### What you are asked to do
Return the part of the data that opens with the line containing "Close the ad with the X icon" and closes with the last line of the data, copied exactly as it appears. Leave the pictures out of your answer.

### Item coordinate data
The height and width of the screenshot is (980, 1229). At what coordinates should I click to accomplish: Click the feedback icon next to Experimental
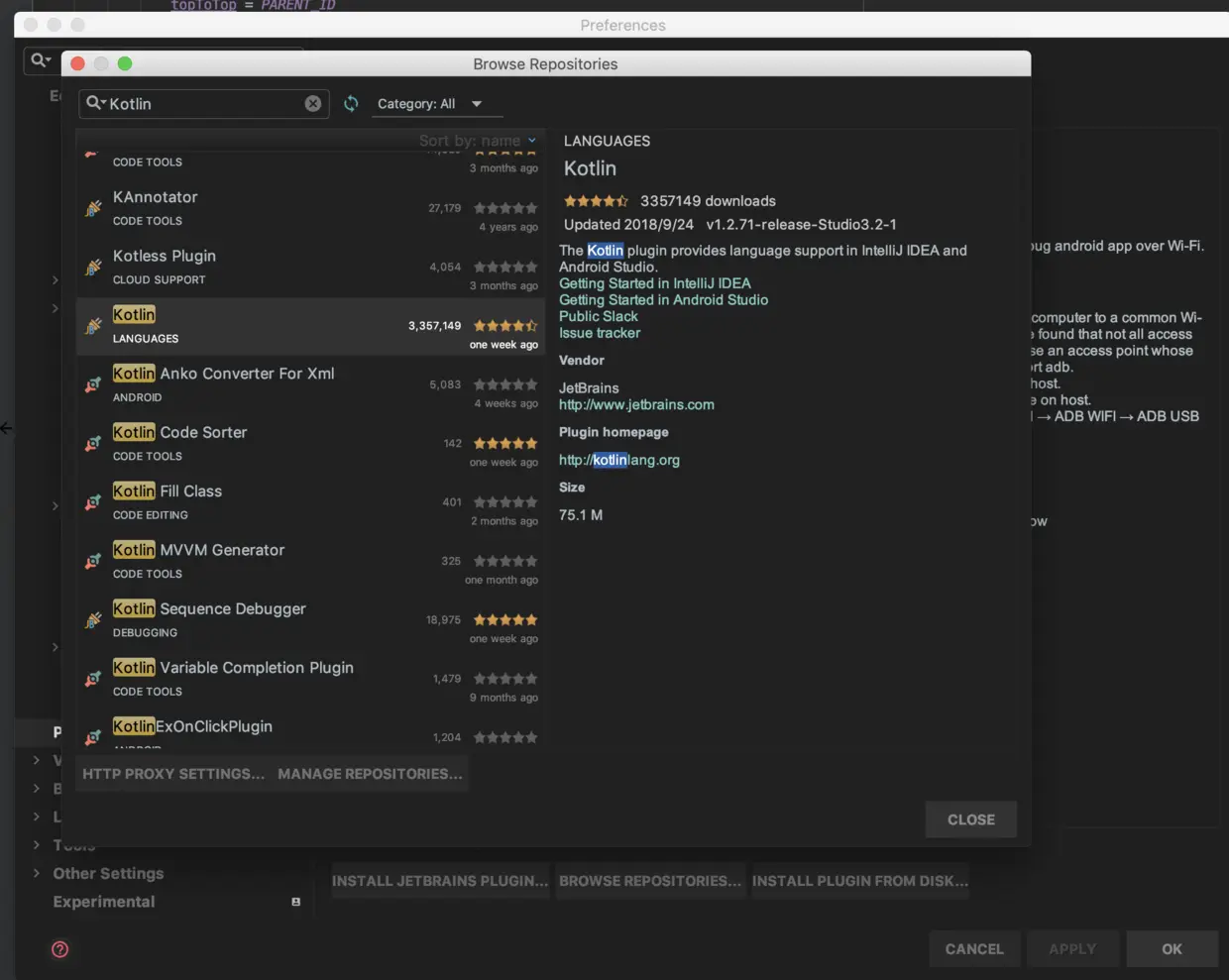click(x=294, y=902)
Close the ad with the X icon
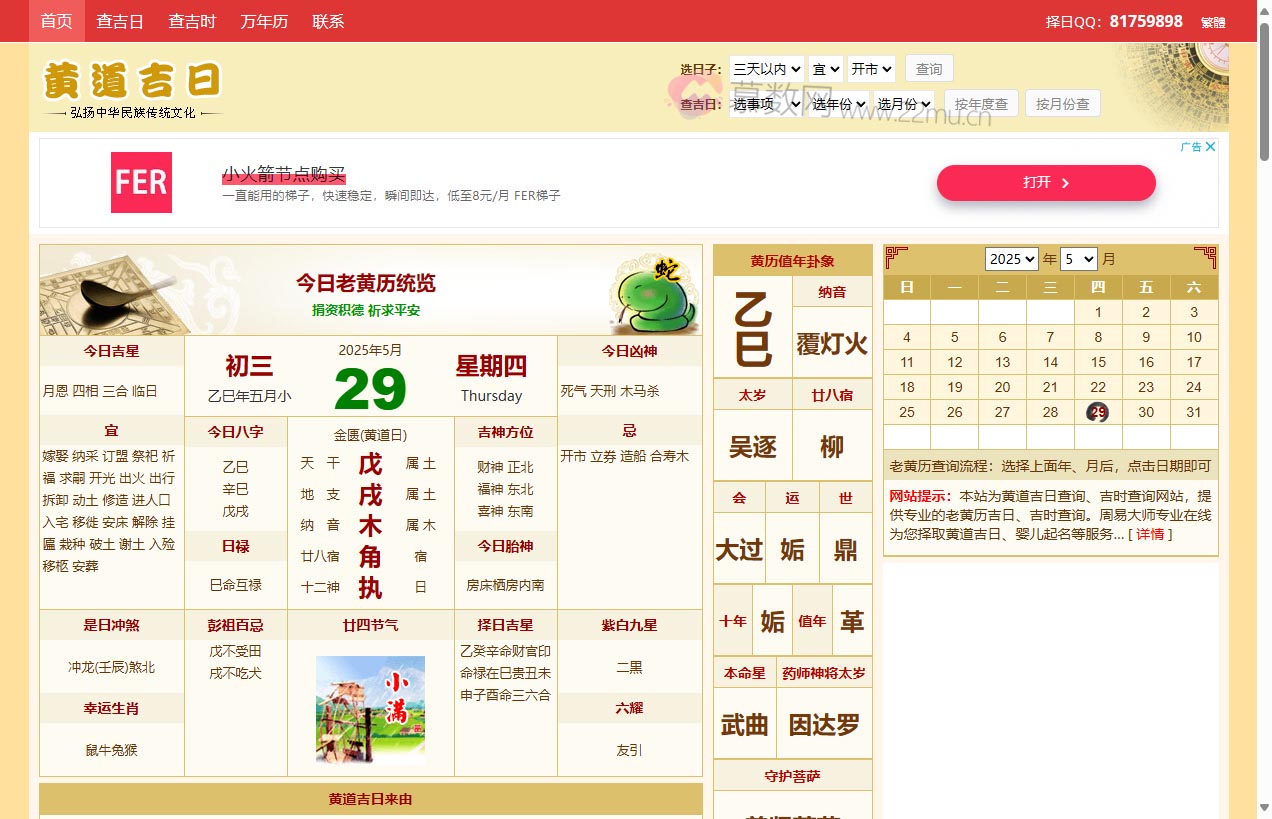Image resolution: width=1272 pixels, height=819 pixels. coord(1210,147)
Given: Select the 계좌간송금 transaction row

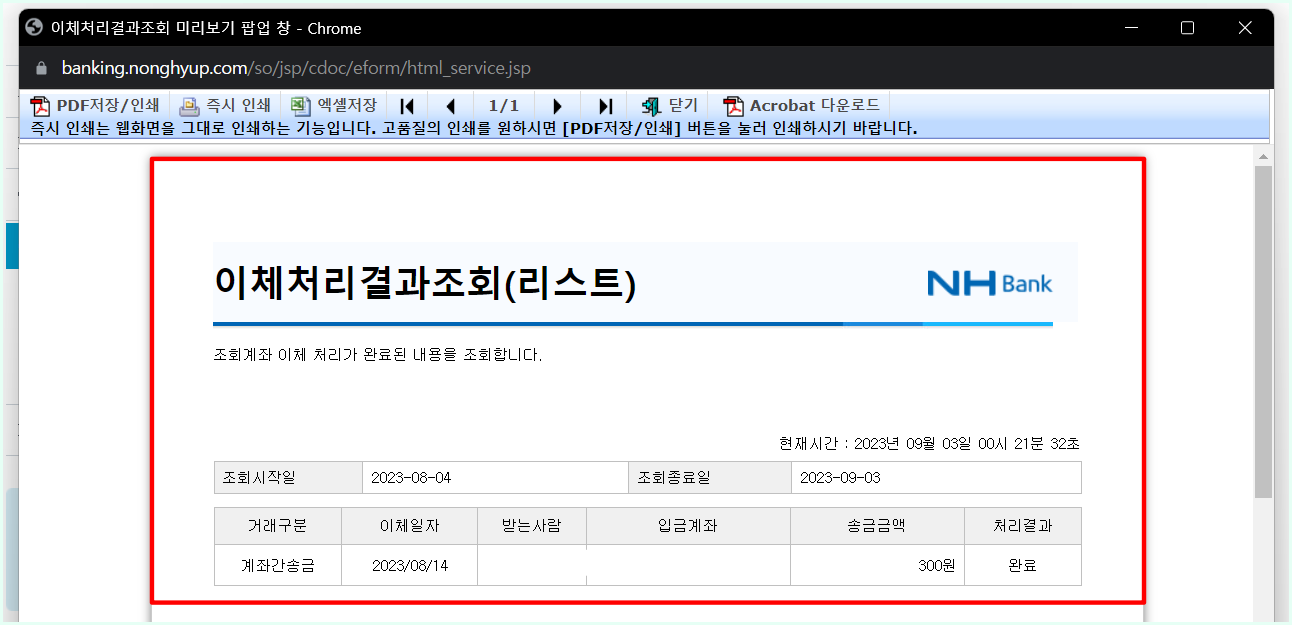Looking at the screenshot, I should pyautogui.click(x=276, y=564).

### Result
Close the ad with the X icon
Image resolution: width=1272 pixels, height=819 pixels. coord(1210,147)
Given: Select the 계좌간송금 transaction row

Looking at the screenshot, I should pyautogui.click(x=276, y=564).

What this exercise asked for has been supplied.